5. The trial judge is not required to give to the jury before argument any special instruction which is not accurate or correct in essential details or which under the facts of the particular case states the law too strongly against one of the litigants.

6. It is not prejudicial error to refuse special instructions before argument, where the substance thereof has been embodied in other requested special instructions given before argument at the instance of the same party. (Paragraph two of the syllabus in Limbaugh v. Western Ohio R. Co.,94 Ohio St. 12, 113 N.E. 687, approved and followed.)

7. Generally, instrumentalities or machines dangerous per se are those which in their way nature or design are calculated to do injury. A stationary concrete mixer of standard construction in visible and audible operation is not in and of itself a dangerous instrumentality or machine.

8. Even though a paragraph in a general charge taken by itself is improper and misleading, yet where, considered in connection with the whole charge and the entire instructions of the court to the jury, it is apparent that no prejudicial error resulted, the judgment rendered on a verdict will not be reversed for such error. (Paragraph two of the syllabus on Oschner v. Cincinnati Traction Co., 107 Ohio St. 33, 140 N.E. 644, approved and followed.)

This cause originated in the Court of Common Pleas of Mahoning County. It was brought by Ronald Centrello, a minor, by his father and next frient, Joseph Centrello, against James Basky, Joseph J. Basky and Elizabeth J. Basky to recover damages for injuries received by plaintiff through the claimed negligence of the defendants, when plaintiff's right hand came in contact with the moving blades of a Jaeger portable concrete mixer driven by a gasoline motor, in use by the defendants, James Basky and Joseph J. Basky, contractors and brothers, while they were engaged in the construction of the chimney of a dwelling house on Shadyside Drive in Boardman Township, Mahoning County, Ohio. During the trial Elizabeth J. Basky was voluntarily dismissed from the action.

It is alleged in the petition that the concrete mixer was placed on a public sidewalk adjacent to the house under construction; that the defendants had caused large piles of dirt and sand to be thrown about such mixer on the sidewalk; that on or about April 9, 1952, plaintiff was walking along the sidewalk and in attempting to pass around the concrete mixer he slipped on the sand and debris surrounding it with the result that three fingers of his right hand were caught and injured by the moving blades of the mixer.

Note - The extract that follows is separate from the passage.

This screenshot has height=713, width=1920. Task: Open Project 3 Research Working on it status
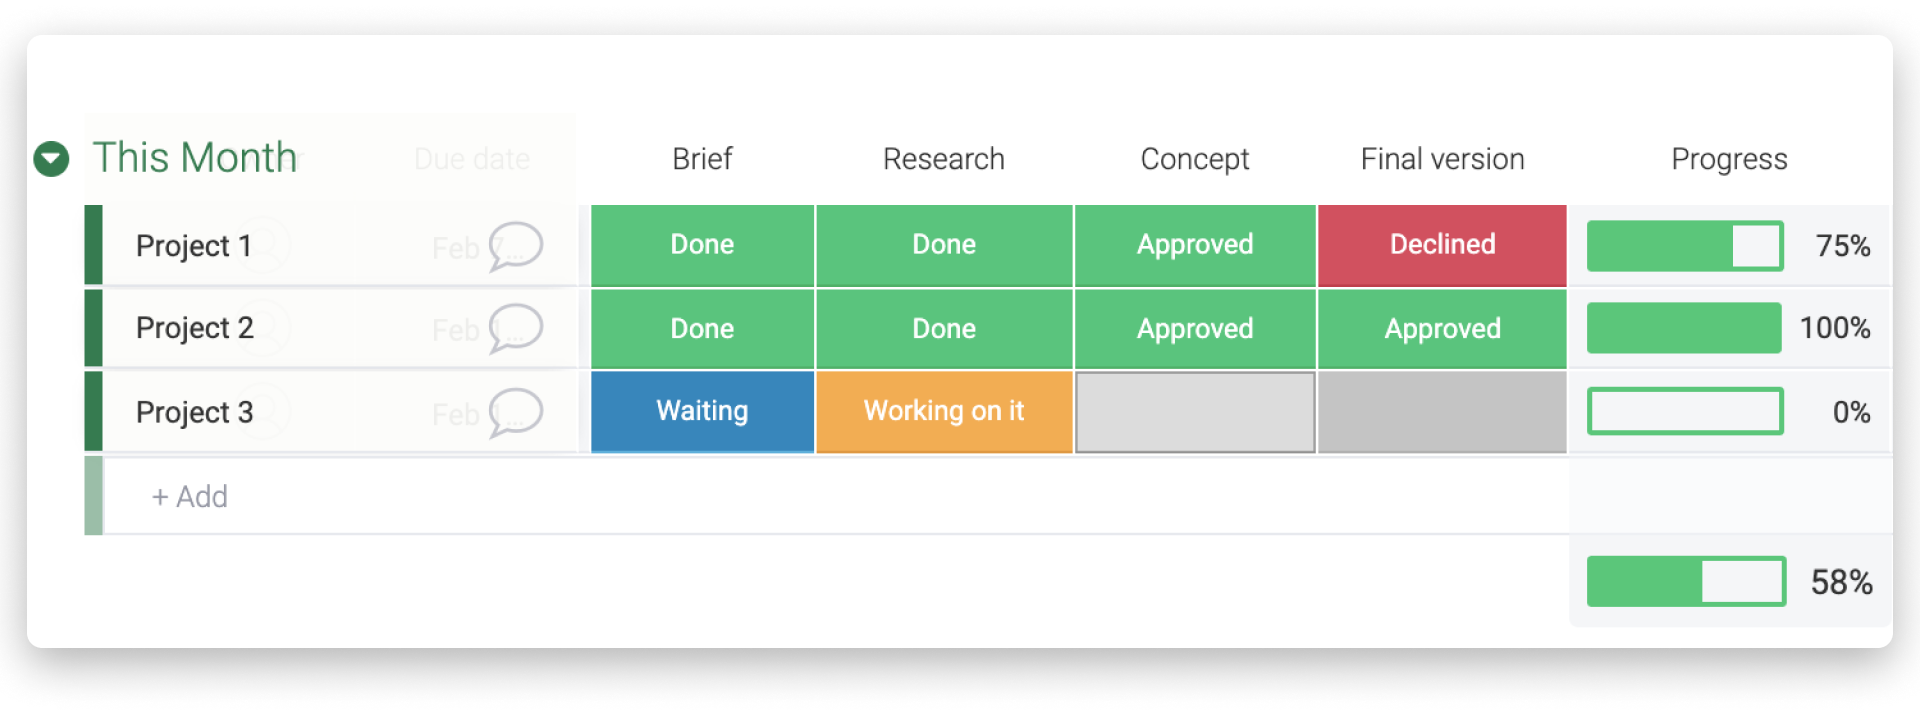(x=944, y=411)
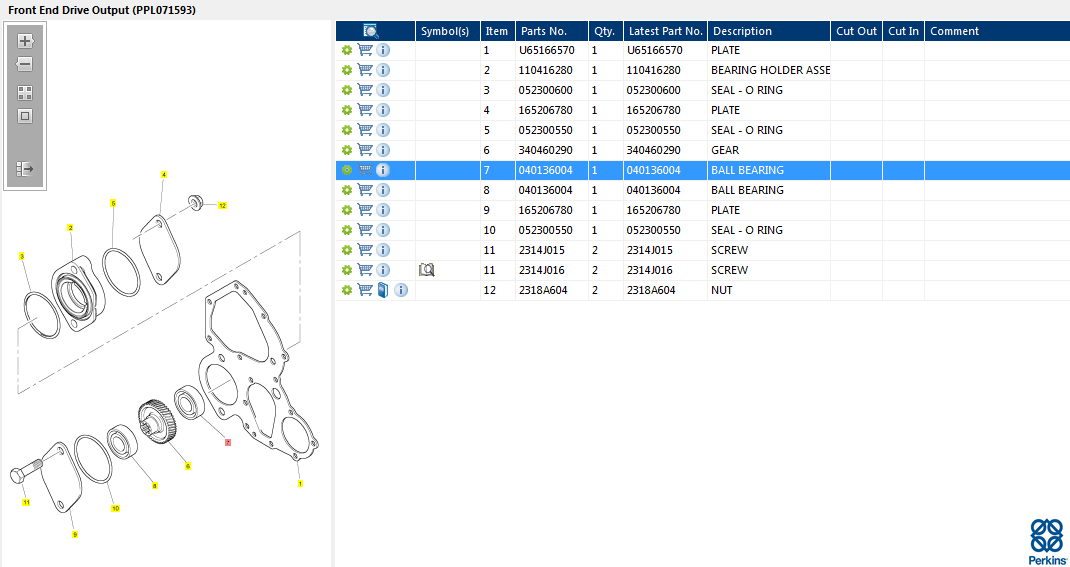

The petition alleges that the defendants were negligent in four respects:

'1. In carelessly and negligently obstructing the sidewalk on Shadyside Drive by placing thereon sand, dirt, and other debris.

'2. In carelessly and negligently placing on said sidewalk a cement and/or mortar mixer with the blades open and exposed.

'3. In carelessly and negligently mixing cement and/or mortar with a machine with blades exposed and unattended.

'4. In failing and neglecting to warn or in any manner apprise persons using the sidewalk, and especially this plaintiff, of the dangerous machinery aforesaid which was then in operation and unguarded.'

Each of the defendants filed an answer, which after certain formal admissions, ends with a general denial.

After a trial before the court and a jury, the jury rendered a general verdict for the defendants. Judgment was entered thereon and a motion for a new trial was overruled.

An appeal on questions of law was taken to the Court of Appeals, which reversed the judgment below and remanded the cause for a new trial for three reasons:

1. Prejudicial error on the part of the trial court in refusing to submit to the jury before argument three of the special instructions requested by plaintiff.

2. Prejudicial error by the trial court in modifying and qualifying in the general charge a written special charge given before argument at the instance of plaintiff.

3. Prejudicial error committed by the trial court in the general charge by submitting the issue of assumption of risk, which was not pleaded.

The cause is now in this court for decision pursuant to the allowance of a motion to require the Court of Appeals to certify its record.

William E. Pfau and William E. Pfau, Jr., Youngstown, for appellants.

Edward L. Williams, Youngstown, for appellee.

ZIMMERMAN, Judge.

To gain a fair perspective of this case and of the factors which apparently influenced the jury in returning its verdict for the defendants, an outline of parts of the evidence is necessary.

At the time of his injury on the afternoon of April 9, 1952, plaintiff was 10 years of age. He was in the fourth grade of school, received good marks, was a Cub Scout and had won a number of merit awards. At the trial he testified on direct examination that, as he was walking around the concrete mixer, he slipped on the sand, and 'I made a grab for the machine with my hand, slipped off the edge of it and went in.' This was the only evidence offered by plaintiff as to how the injury occurred.

On the cross-examination of plaintiff, the following transpired:

'Q. You could hear this mixer running the day the accident happened, could't you, as you came up the sidewalk? A. Yes.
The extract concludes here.